Tot slot vallen o.g.v. art. 1:94 lid 4 BW de pensioenrechten van Wet VP niet in de gemeenschap,
pensioenverevening betreft dan ook inkomensverdeling en geen vermogensafwikkeling.
Intreden van gemeenschap van goederen voorkomen partners door vóór of na huwelijkssluiting of
geregistreerd partnerschap huwelijkse voorwaarden of partnerschapsvoorwaarden te maken.
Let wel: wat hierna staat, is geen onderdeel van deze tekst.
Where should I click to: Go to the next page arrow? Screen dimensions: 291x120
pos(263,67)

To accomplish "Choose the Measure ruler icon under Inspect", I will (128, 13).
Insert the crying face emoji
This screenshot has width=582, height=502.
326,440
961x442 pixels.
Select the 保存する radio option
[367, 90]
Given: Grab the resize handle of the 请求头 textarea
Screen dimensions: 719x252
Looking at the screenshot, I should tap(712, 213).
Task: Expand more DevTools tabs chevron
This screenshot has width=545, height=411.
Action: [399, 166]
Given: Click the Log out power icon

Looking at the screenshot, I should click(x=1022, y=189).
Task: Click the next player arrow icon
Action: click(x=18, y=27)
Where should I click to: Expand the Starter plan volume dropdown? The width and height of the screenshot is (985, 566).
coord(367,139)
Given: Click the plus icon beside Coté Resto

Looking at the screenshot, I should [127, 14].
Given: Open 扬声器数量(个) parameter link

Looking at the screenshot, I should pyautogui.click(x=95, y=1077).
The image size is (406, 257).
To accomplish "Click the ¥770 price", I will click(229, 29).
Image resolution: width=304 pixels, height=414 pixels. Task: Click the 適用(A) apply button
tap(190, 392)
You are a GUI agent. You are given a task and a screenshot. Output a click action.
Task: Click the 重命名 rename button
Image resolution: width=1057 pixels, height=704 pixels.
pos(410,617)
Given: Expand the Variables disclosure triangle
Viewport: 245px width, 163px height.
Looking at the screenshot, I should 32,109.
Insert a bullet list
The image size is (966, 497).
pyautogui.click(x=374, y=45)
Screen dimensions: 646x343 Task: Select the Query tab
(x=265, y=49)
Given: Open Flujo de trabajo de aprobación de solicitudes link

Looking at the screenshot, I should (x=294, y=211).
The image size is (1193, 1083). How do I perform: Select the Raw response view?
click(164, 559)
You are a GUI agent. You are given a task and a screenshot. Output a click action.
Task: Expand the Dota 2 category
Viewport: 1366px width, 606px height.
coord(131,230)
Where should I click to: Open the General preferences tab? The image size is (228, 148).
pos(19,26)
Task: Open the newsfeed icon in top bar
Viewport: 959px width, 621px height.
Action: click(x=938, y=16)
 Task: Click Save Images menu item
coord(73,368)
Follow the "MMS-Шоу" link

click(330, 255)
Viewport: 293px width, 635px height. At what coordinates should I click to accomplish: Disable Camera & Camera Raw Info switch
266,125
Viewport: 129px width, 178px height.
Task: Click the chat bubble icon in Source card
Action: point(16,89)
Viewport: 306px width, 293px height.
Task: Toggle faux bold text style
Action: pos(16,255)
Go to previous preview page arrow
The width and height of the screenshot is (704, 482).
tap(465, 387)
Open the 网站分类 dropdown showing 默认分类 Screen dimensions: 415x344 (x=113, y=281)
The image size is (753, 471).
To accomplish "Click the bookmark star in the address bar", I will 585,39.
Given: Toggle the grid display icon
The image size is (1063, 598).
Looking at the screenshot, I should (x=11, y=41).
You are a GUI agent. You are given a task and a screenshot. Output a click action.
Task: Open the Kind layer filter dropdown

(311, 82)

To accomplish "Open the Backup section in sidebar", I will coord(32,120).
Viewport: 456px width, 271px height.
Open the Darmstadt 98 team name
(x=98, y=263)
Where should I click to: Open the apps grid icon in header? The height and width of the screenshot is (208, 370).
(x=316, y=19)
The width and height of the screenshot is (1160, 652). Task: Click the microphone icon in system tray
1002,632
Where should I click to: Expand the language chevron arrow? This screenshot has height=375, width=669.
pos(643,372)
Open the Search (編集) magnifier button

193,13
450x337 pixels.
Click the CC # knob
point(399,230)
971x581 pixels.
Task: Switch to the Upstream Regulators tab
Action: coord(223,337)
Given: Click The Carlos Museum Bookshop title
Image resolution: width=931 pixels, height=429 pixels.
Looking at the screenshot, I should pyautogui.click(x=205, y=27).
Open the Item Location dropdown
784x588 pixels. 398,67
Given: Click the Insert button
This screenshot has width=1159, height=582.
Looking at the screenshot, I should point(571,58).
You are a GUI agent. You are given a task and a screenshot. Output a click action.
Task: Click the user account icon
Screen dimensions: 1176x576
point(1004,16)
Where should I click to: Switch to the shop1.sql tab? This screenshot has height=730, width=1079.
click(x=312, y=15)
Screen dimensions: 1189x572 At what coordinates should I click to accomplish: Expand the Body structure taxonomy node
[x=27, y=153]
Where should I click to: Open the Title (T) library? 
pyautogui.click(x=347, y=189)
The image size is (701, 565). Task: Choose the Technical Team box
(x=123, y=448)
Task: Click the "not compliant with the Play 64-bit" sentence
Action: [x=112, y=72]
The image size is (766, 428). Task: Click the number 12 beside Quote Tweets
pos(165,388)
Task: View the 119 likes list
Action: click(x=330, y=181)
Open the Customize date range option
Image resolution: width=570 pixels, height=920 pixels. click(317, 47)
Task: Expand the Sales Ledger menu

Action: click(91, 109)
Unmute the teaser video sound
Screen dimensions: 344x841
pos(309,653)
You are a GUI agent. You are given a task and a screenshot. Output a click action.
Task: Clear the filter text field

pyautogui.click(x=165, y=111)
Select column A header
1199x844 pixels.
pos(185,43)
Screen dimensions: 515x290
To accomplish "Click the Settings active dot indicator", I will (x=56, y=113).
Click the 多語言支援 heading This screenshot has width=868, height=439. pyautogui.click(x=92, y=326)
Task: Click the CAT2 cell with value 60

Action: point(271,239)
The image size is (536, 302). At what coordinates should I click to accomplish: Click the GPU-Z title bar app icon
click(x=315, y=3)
Indien
gewoon ongehuwd wordt samengewoond ontstaat geen gemeenschap van goederen, bij
gezamenlijke aankoop kan er wel een gemeenschappelijke eigendom ontstaan.
Indien een gehuwde cliënt een woonruimte huurt voor gezamenlijke bewoning is diens echtgenoot
o.g.v. art. 7:226 BW e.v. automatisch medehuurder. Bij echtscheiding bepaald zo nodig de rechter
o.g.v. art. 827 lid 1 sub d en e Rv wie de huur zal voortzetten (geldt ook voor geregistreerd
partnerschap). Een gewoon ongehuwd samenlevende partner kan, als er sprake is van een duurzame
gemeenschappelijke huishouding, pas na 2 jaar samenwoning verlangen dat verhuurder hem/ haar
als medehuurder erkent. Binnen die 2 jaar is het risico van op straat gezet worden er zonder er iets
tegen kunnen doen, art. 7:266 en art. 7:267 BW.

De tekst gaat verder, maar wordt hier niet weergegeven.